Whether or not the sound waves emitting from mobile equipment are considered noise or music is a relative thing. The noise from a finely tuned diesel engine can be beautiful, drawing crowds of fans who pay good money to feel the ground vibrate beneath their feet. On the other hand, it can be an ear-splitting discomfort that drowns out a perfectly good FM channel as it broadcasts a classic song by Quiet Riot.
My wife's boss, Chris Feller, wrenches for a Super Farm pulling team from northern Illinois. It's more fun to watch an event when you know a participant, so we're in the stands with corn dogs and funnel cakes when the Badger State Tractor Pullers are in town and the "Wild Buck" team is pulling with its modified John Deere 4560 during the Jefferson County Fair.
The fair occurs less than 10 miles north of OEM Off-Highway's office, and there's a pretty good chance you can stand out in the parking lot in Fort Atkinson and hear the tractors when they're running. The volume level from those machines can be deafening, but to the fans in the stand, it's a pleasant by-product of the sport's main event: when an extremely powerful, highly modified engine gets pushed to its operating limit as the weight climbs up the back of the sled.
Sitting in those stands and feeling — loving —the noise is such a contrast from my experience operating a late '70s articulated tractor on a corn and soybean farm during high school.
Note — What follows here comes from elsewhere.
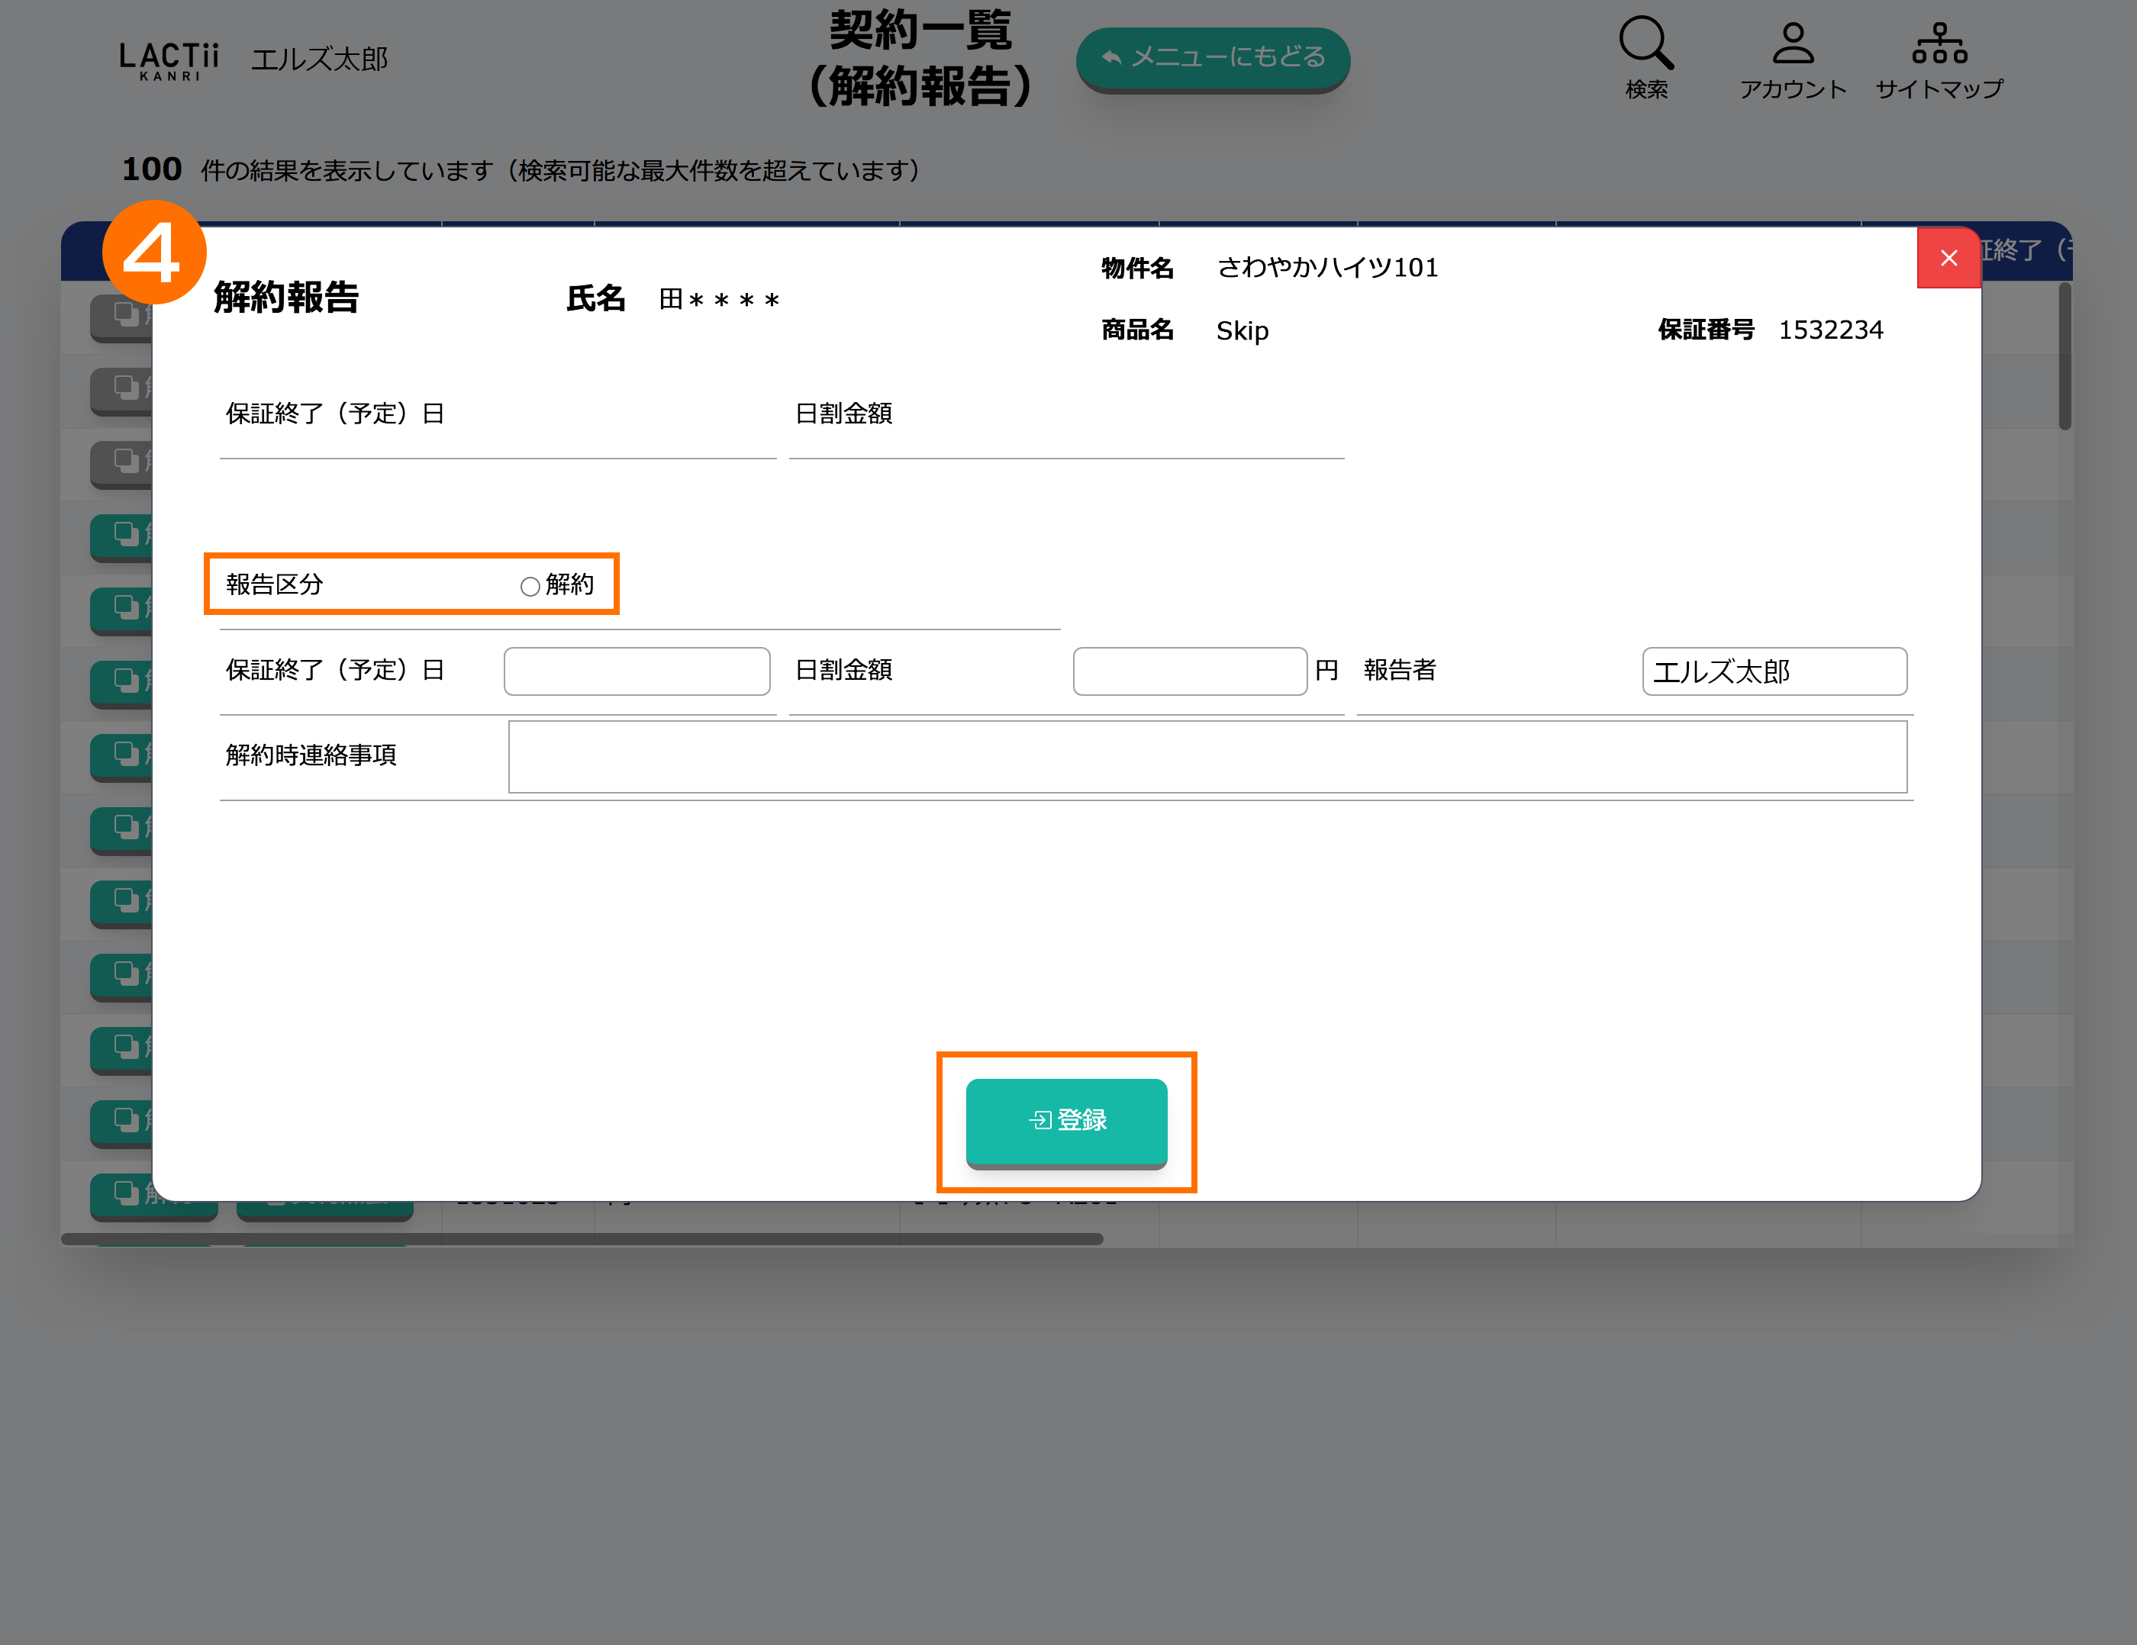Viewport: 2137px width, 1645px height.
Task: Click the first gray row copy icon
Action: [x=126, y=314]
Although it had a cab, it had no air conditioning, so I had to open the windows to cool things off. The noise, vibration and harshness (NVH) coming up from the floor and in through the windows from the tractor's various operating systems made listening to the AM/FM radio and its dual speaker set up nearly impossible.
The difference is in the duration and the contrast between play and work. We were at the Jefferson County Fair to hear the engines roar, but after a little over 300 ft. the engine is shut down and the sound waves from the exhaust stack seem to reverberate through the grandstands for a few seconds afterward. The tractor's not traveling back and forth across the hundreds of acres required with tilling. On the job, today's equipment operator expects some piece and quiet so he or she can crank up the stereo system and enjoy the music. Doctors say it's healthier, too.
In this issue, Michelle EauClaire takes a look at the various ways suppliers are tackling the NVH issue at the component level. With the goal of stopping or fine-tuning noise and other environmental issues before it becomes an airborne problem, solutions are being found where you might least expect them.